Un plan évalué à 383 milliards de dirhams

Lors de cette réunion, poursuit le communiqué, les membres de la commission ministérielle ont suivi un exposé du ministre de l’Equipement, du transport, de la logistique et de l’eau, Abdelkader Amara. Ce dernier a présenté les différents piliers de l’élaboration du PNE, dans le contexte des défis universels auxquels le royaume fait face, à la lumière des directives royales et sur la base des documents d’urbanisme disponibles dans un cadre de concertation, de participation et de coordination.

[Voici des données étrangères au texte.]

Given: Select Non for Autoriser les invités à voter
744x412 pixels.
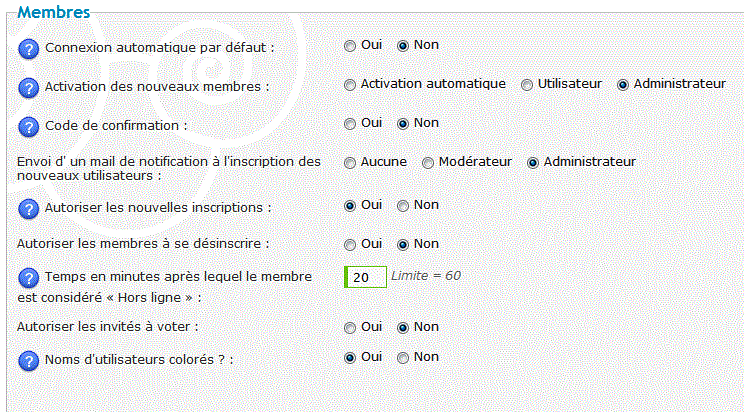Looking at the screenshot, I should [x=403, y=328].
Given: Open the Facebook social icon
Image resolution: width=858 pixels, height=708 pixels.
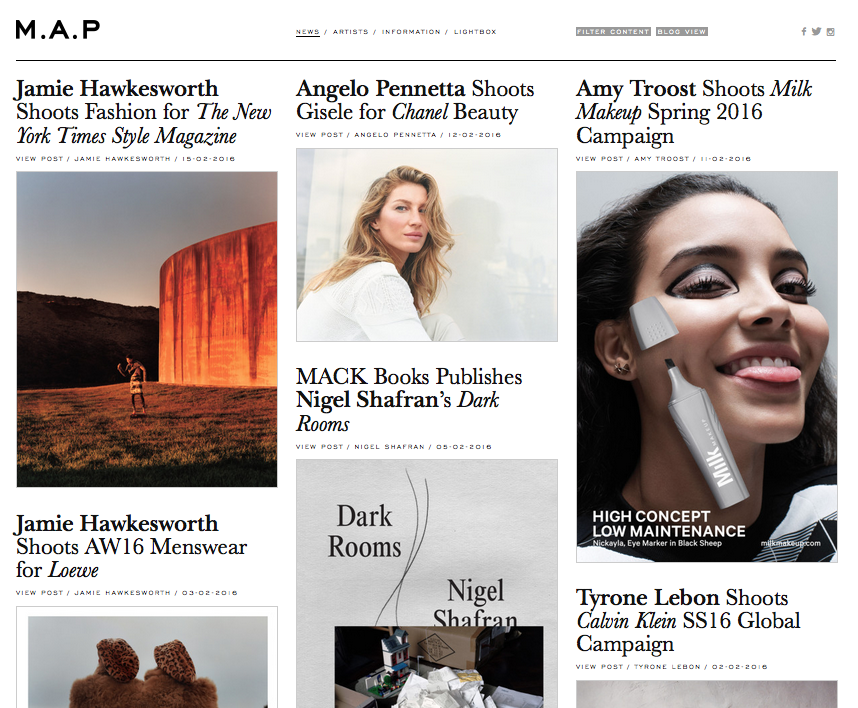Looking at the screenshot, I should (x=803, y=32).
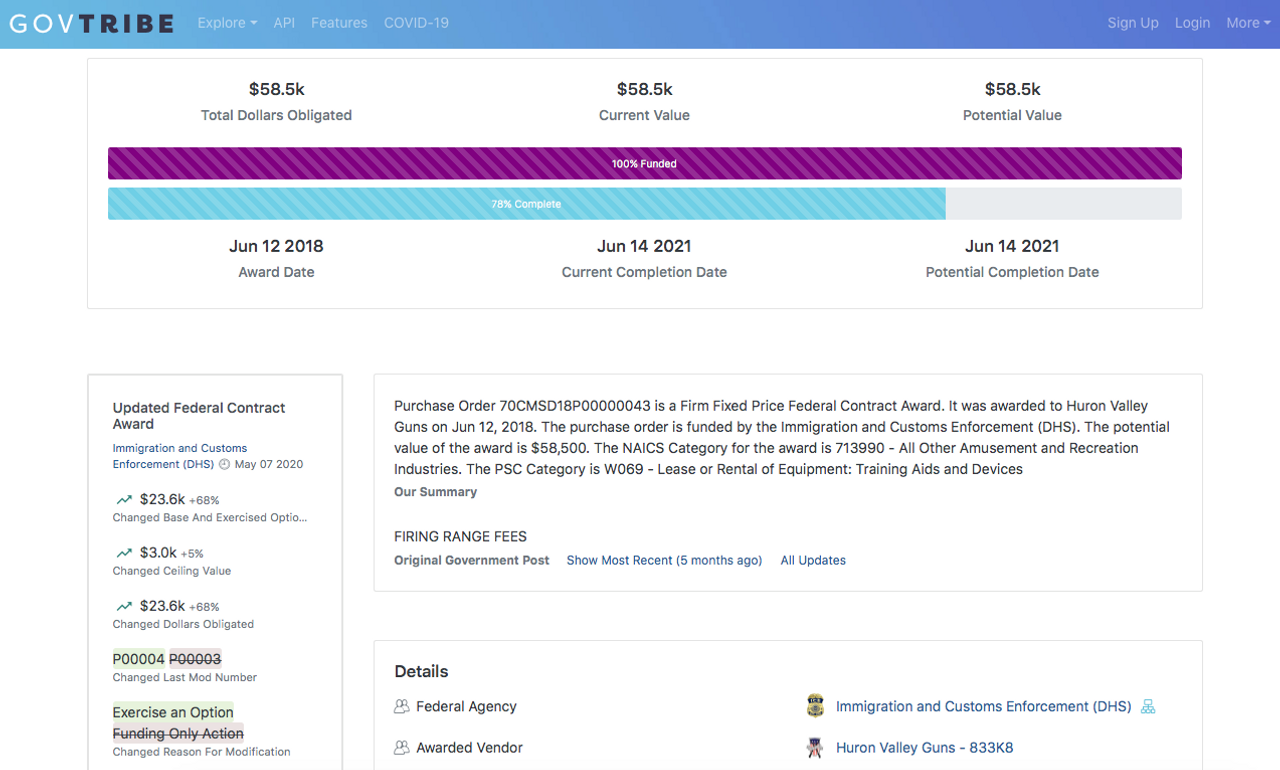Go to the Features page
Viewport: 1280px width, 770px height.
coord(339,23)
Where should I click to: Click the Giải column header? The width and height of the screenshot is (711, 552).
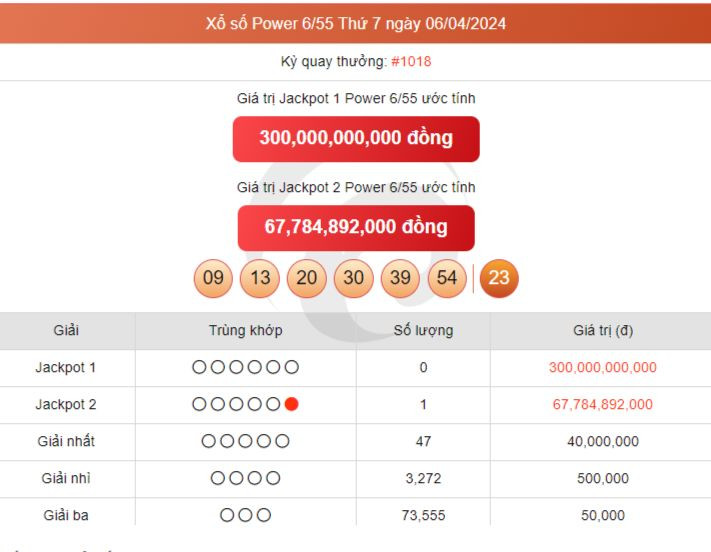click(x=66, y=330)
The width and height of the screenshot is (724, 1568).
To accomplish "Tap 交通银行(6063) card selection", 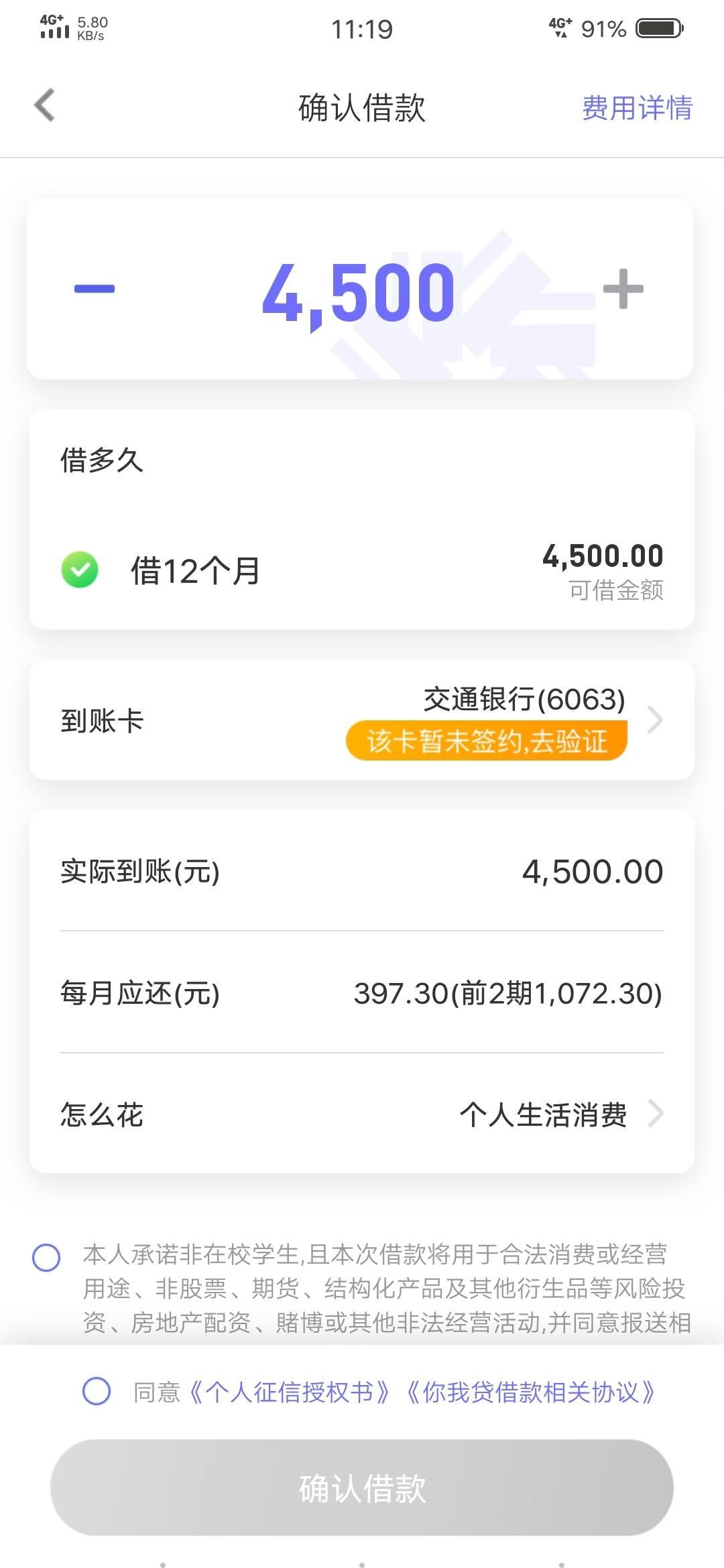I will [524, 699].
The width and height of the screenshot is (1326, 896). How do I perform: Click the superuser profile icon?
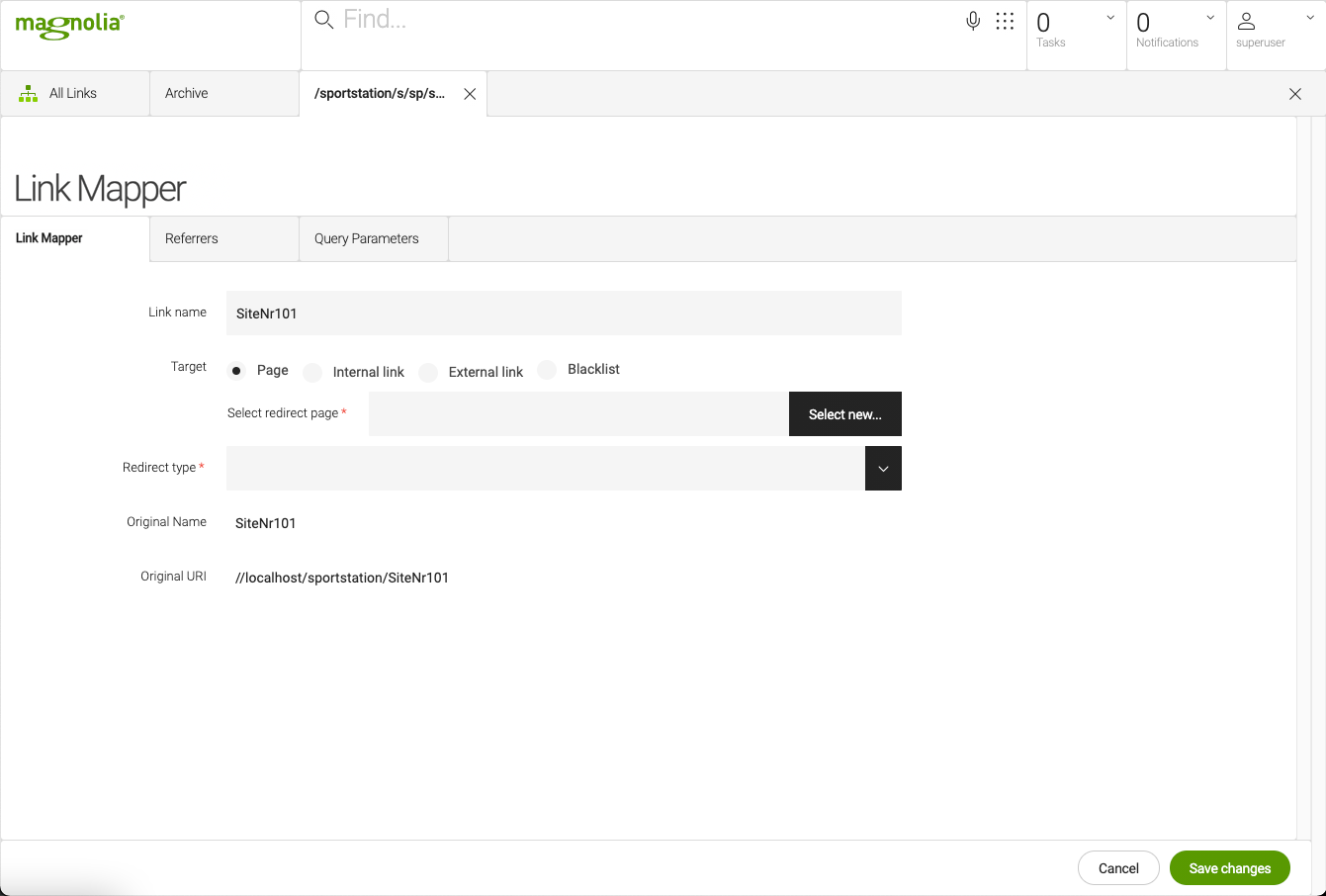[1247, 22]
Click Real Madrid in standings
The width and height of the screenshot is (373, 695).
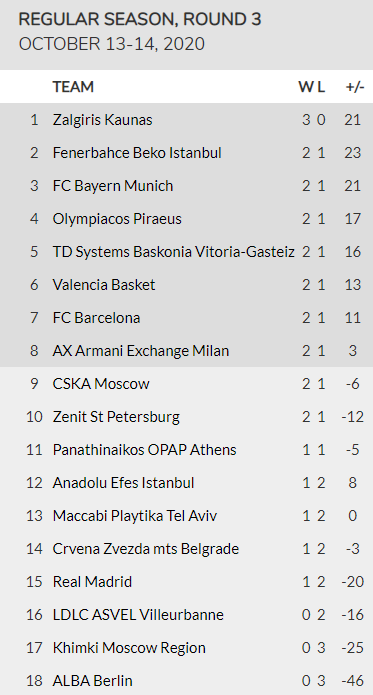[92, 582]
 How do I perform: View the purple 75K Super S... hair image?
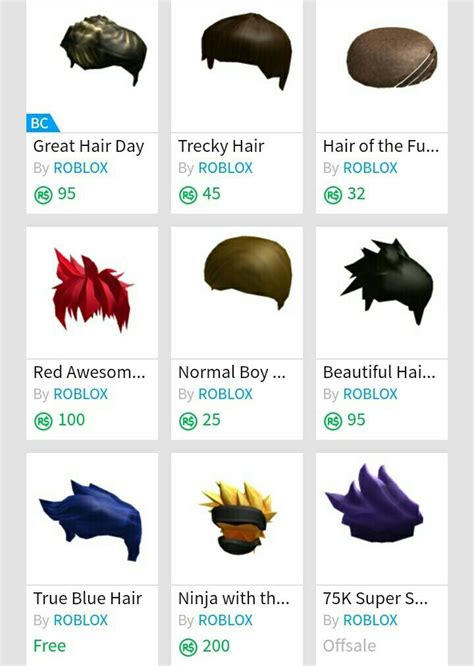coord(382,519)
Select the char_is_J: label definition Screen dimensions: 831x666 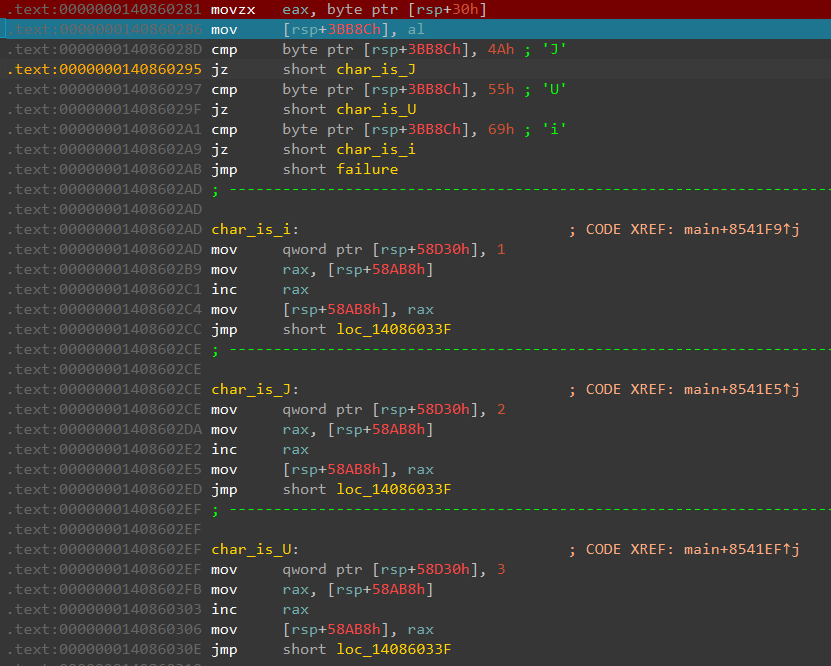(x=254, y=389)
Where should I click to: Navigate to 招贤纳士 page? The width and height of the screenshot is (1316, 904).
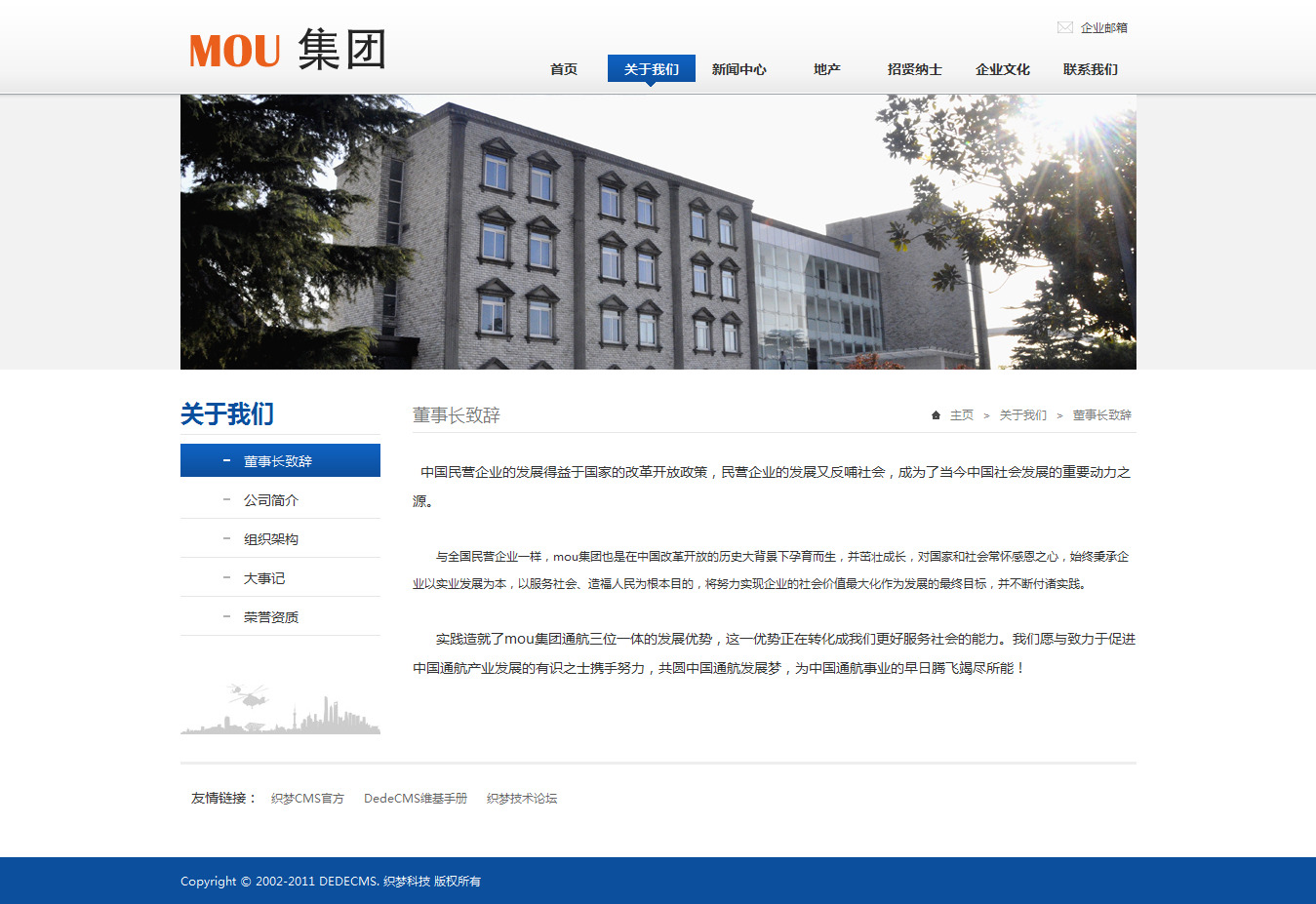[x=914, y=69]
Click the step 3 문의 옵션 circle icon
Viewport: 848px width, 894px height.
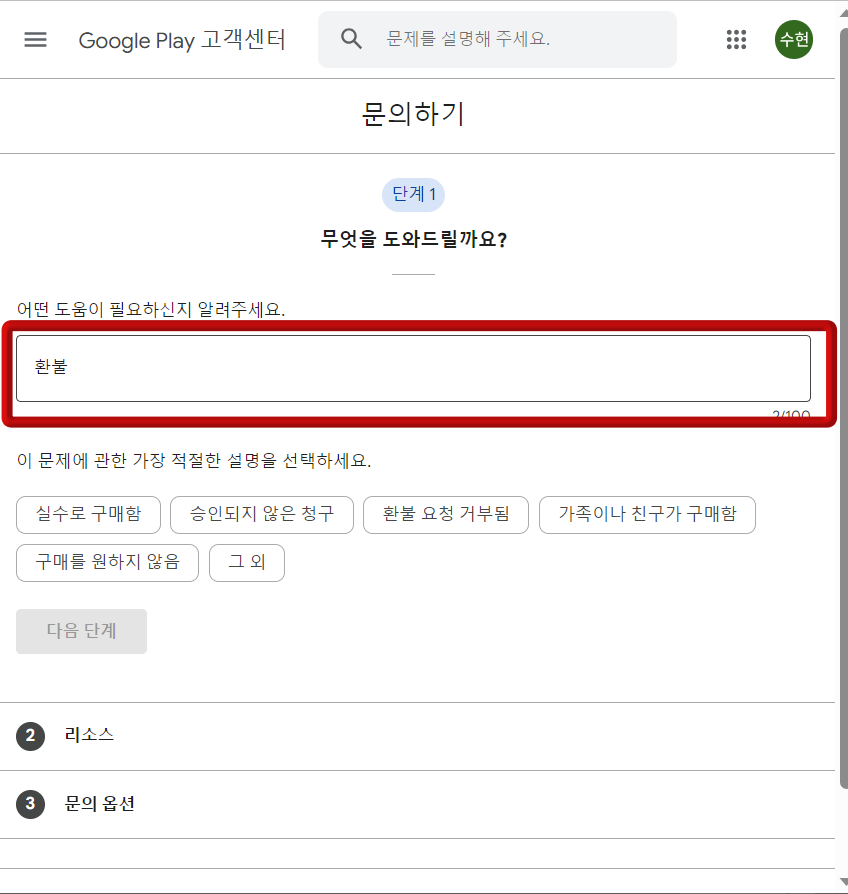pyautogui.click(x=31, y=804)
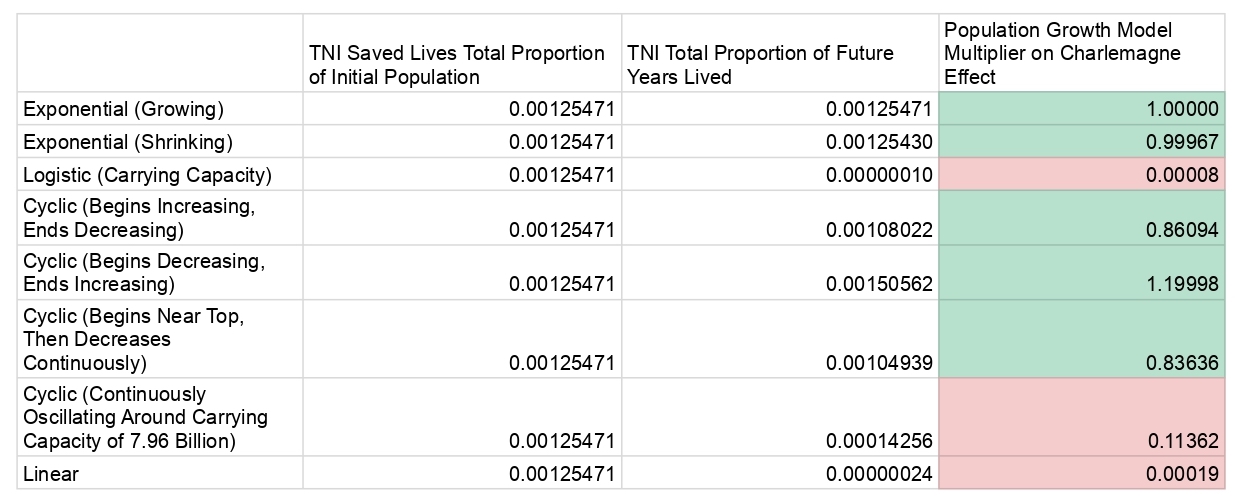Select the 'Linear' row label cell
1235x500 pixels.
51,473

Le ministre a passé en revue les différentes composantes du PNE qui partent d’un diagnostic de la situation actuelle et visent notamment à améliorer l’offre en eau à travers la construction de barrages, la connexion des bassins hydrauliques, le dessalement de l’eau de mer, l’intégration de tous les centres ruraux dans les systèmes structurés d’approvisionnement en eau potable, la mise à disposition des ressources en eau nécessaires au développement d’une agriculture durable, la préservation des écosystèmes et la lutte contre la pollution.

Le coût financier estimatif de ce plan, fruit d’efforts conjugués de divers départements ministériels et organes compétents, dans le cadre d’une approche participative et d’un large processus consultatif, avoisine les 383 milliards de dirhams pour les trente prochaines années. Une grande partie des fonds proviendra du soutien public, ce qui dénote l’importance que le royaume attache à ce chantier, relève le communiqué.